FIGS. 3-5 illustrate a second type of edge securing frame, consisting of a number of bent over individual finger pieces. This configuration will more readily permit the contour matching of a given composite section of armoring material, since there is not a continuous metal piece for the entire periphery of the frame, such as the frame of FIGS. 1 and 2, which are primarily for use in applying the armoring material to a flat surface.
Referring particularly to FIGS. 3-5, the assembled frame and material along the edge of an armoring section is generally indicated at 20. The section of armoring material 21 is engaged by the plurality of fingers, such as finger 22 which has an end engaging prong 22a and an intermediate engaging prong 22b. The section 23 of the central spine 25 bridges finger 22 and finger 24. All of the fingers 22, 24, 26 which form the group of fingers for engaging the upper surface of the fabric are of identical construction. The finger 24 of the frame piece illustrated in FIG. 4, as well as finger 22 are shown in the initial pre-installed configuration prior to its engagement with the edge of the armoring material 21. The upper arm pieces 22, 24 and 26 are longer than the lower engaging arms 27, 28 so that, as indicated in the cross-sectional view of FIG. 5, when they are folded over the edge of the armoring material 21, their engaging prongs, such as prongs 24a and 24b of arm 24 engage and pass through the armoring material along a common line, which corresponds to the end line formed by the lower engaging arms 27 and 28, which is indicated in FIGS. 4 and 5. Note that the arms are bent from the point at which they are joined to the central spine sections 20, 23, 25, and that the elongated tips 22a and 24a will pass completely through the thickness of the armoring material.
The edge section of the armoring material when it is initially placed on the frame, will be pierced by the upwardly projecting pointed engaging tabs 27a and 27b of engaging arm 27, and engaging tabs 28a and 28b of engaging arm 28. FIG. 4 indicates that the tips of the end engaging tabs 27a and 28a pass through the material and are bent over onto the material for a secure fastening arrangement (FIG. 4).
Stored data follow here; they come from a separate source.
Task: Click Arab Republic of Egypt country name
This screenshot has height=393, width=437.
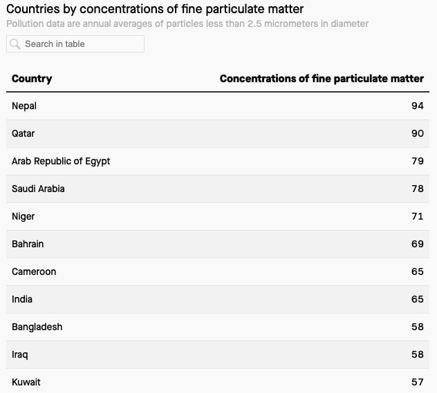Action: click(61, 162)
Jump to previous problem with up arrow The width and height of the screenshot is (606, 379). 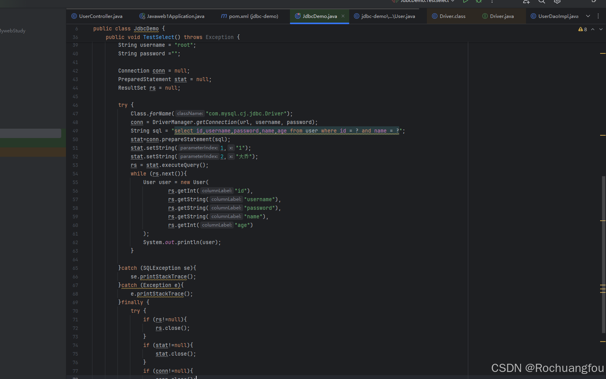coord(592,29)
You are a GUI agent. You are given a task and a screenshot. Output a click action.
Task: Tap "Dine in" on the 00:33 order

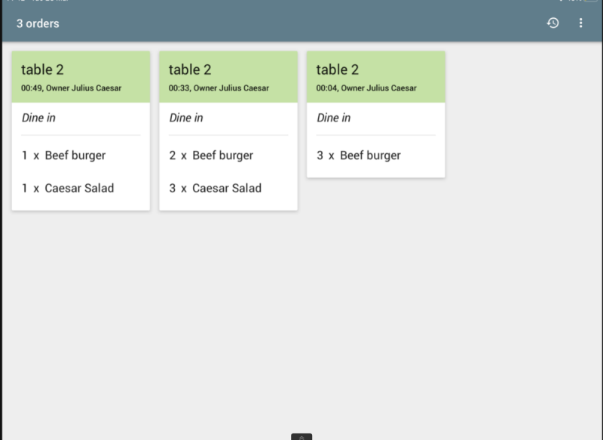point(186,118)
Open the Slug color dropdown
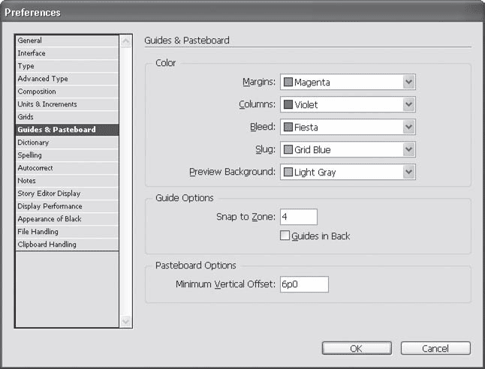The height and width of the screenshot is (369, 485). pyautogui.click(x=408, y=150)
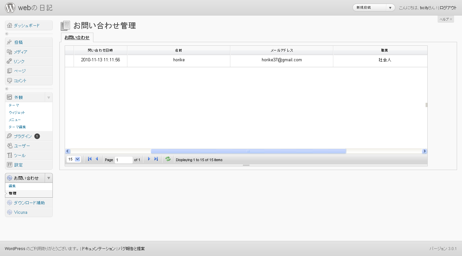Open 編集 under お問い合わせ menu
Screen dimensions: 462x256
(12, 186)
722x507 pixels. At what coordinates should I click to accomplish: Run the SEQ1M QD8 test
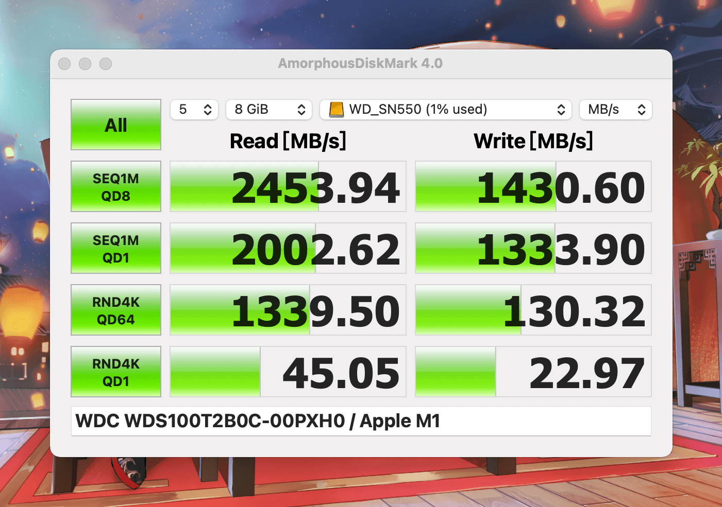116,186
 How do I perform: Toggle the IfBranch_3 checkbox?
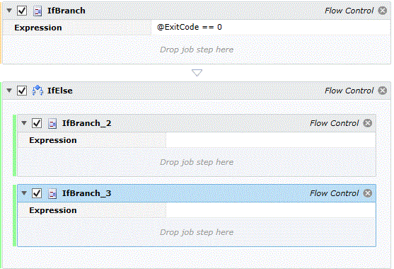[37, 193]
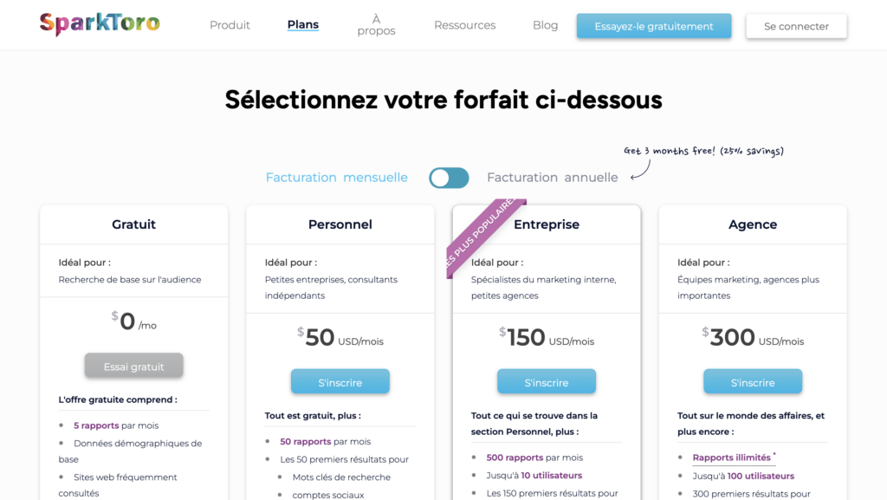Screen dimensions: 887x500
Task: Select Facturation mensuelle billing option
Action: click(336, 178)
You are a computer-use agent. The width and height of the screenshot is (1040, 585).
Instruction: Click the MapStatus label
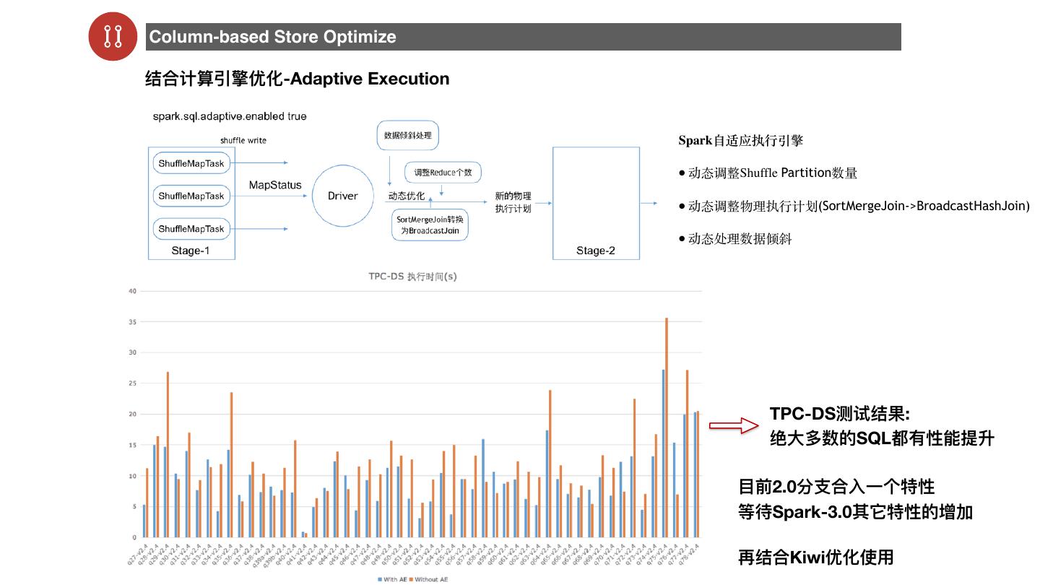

The end engaging prongs 22a and 24a similarly pass the armoring material and are bent over on the bottom surface of the material to provide for a secure fastening of the material which will preclude its being pulled out and away from the frame under loads absorbed by the material on impact of a ballistic projectile. Consequently, this finger type frame arrangement provides for both secure edge engagement of the armoring material as well as the capability of contour-bending of the framed section to match the contour of the surface to be protected.
It should be noted that both the frame of FIG. 1, as well as that of FIG. 3 provide for closely spaced armoring material engaging elements which each will coact with adjacent closely spaced pieces to absorb the load over a wider area by plural holding pieces engaging the material to prevent tearing of the material upon impact.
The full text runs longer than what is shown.